Spam Detection Using an Artificial Immune System
rangeva writes "As anti-spam solutions evolve to limit junk email, the senders quickly adapt to make sure their messages are seen. an interesting article describes the application of an artificial immune system model to effectively protect email users from unwanted messages. In particular, it tests a spam immune system against the publicly available SpamAssassin corpus of spam and non-spam. It does so by classifying email messages with the detectors produced by the immune system. The resulting system classifies the messages with accuracy similar to that of other spam filters, but it does so with fewer detectors."
So now we can look forward to a spam filtering solution that actively searches for spammers and kills them?
I Am My Own Worst Enemy
Ever heard of hay fever? Allergies? Think, people, think! charon
It looks fancy but when you get down to it, all it means is that there are a number of heuristics that are combined into filters (this happens by user training.) The filters are 'weighted' and filters that are not used often enough are 'culled' (killed off.) I don't think this will be significantly better than any other Bayesian-type spam systems.
You can't handle the truth.
Ultimately, very little. At core, they're probably identical techniques, and if I were reviewing this as a scientific paper I'd ding them for not answering exactly that question. There are such strong parallels between the two (train them on known data, add up probabilities, cut stuff on a threshold) that I strongly suspect that they're identical.
There are useful things to be gained from a change of metaphor. For example, one difference between this and most bayesian spam filter implementations is that this explicitly incorporates a decay function. That could be useful, if a word that used to be common in spam no longer is (e.g. if I actually decided to buy a Rolex, it's no longer a strong spam indicator, whereas right now any email mentionining "Rolex" is 99.9999% certain to be spam).
You could easily modify a Bayesian filter to have time-decaying weights, but if the change in metaphor leads somebody to come up with a good insight, then perhaps this is useful. Mathematically, though, the equations look very similar.

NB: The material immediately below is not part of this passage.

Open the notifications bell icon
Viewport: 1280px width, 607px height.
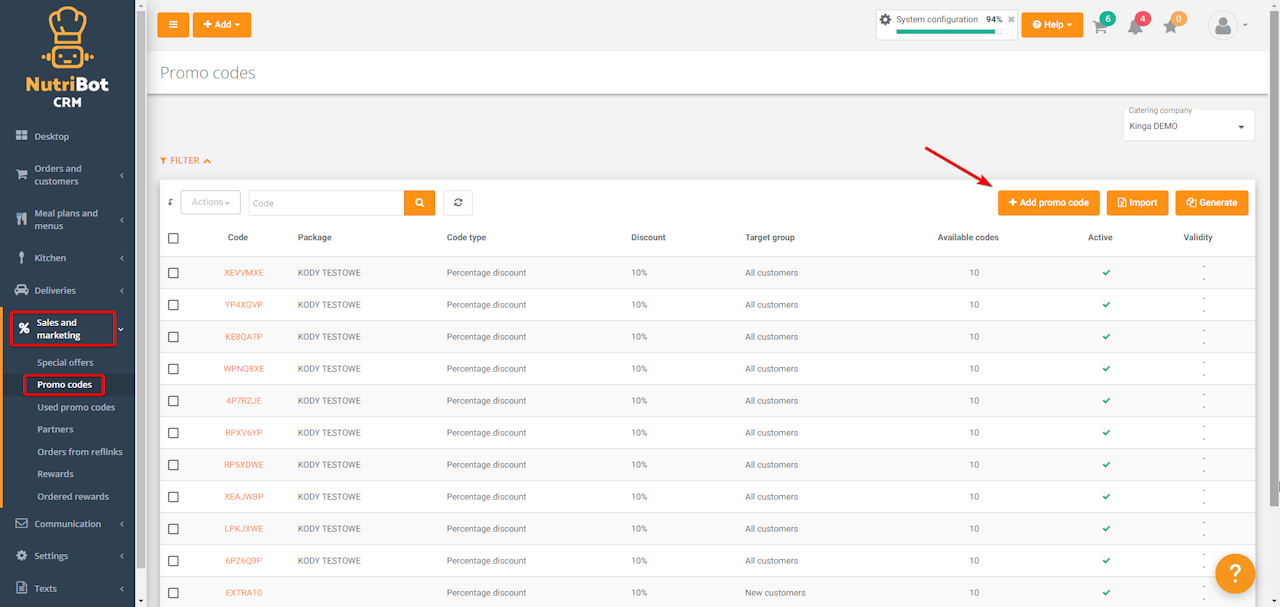1135,26
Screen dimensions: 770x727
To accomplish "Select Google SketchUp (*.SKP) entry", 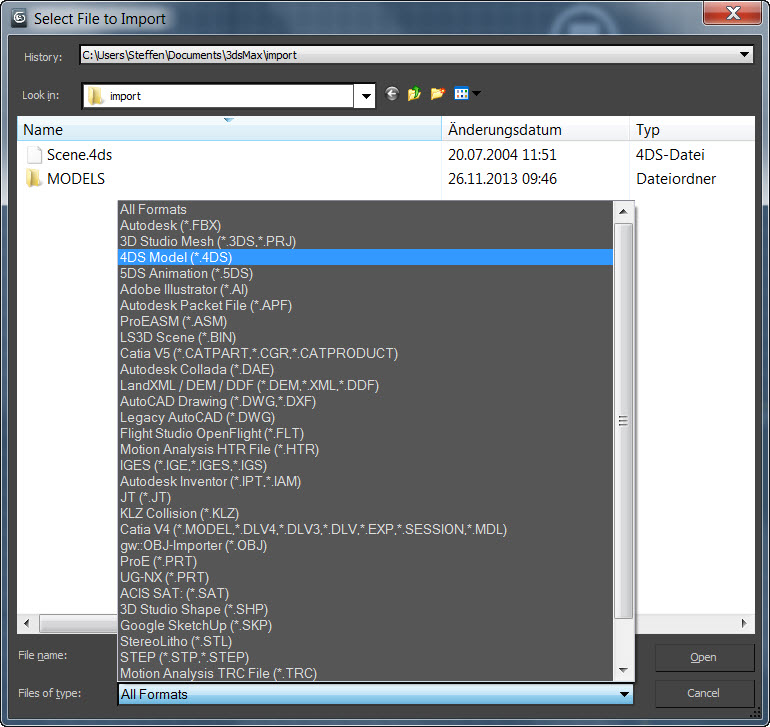I will [x=195, y=625].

I recently gave up on tweaking filters for myself and a few dozen people whose accounts I administer. I wrote a little script that asks for confirmation from the sender...if the sender confirms, they are added to a whitelist and will go straight through after that. I can also add addresses manually to the whitelist, and will soon be able to have wildcard (domain-wide) approved addresses. I've gotten exactly two spam in 6 weeks...both were confirmed by either a person or an autoresponder. Five years ago I never would have wanted such a blunt system...nowadays it's just the ticket.
Evil is the money of root.
I have to admit, I don't see the need for these recent wizbang horseless carriages. Sure, they might be ingenious, but on a practical level, they don't do anything more than a fine team of horses. yada yada
But seriously, your attitude is one that would stop all progress. This new method does the job more efficiently.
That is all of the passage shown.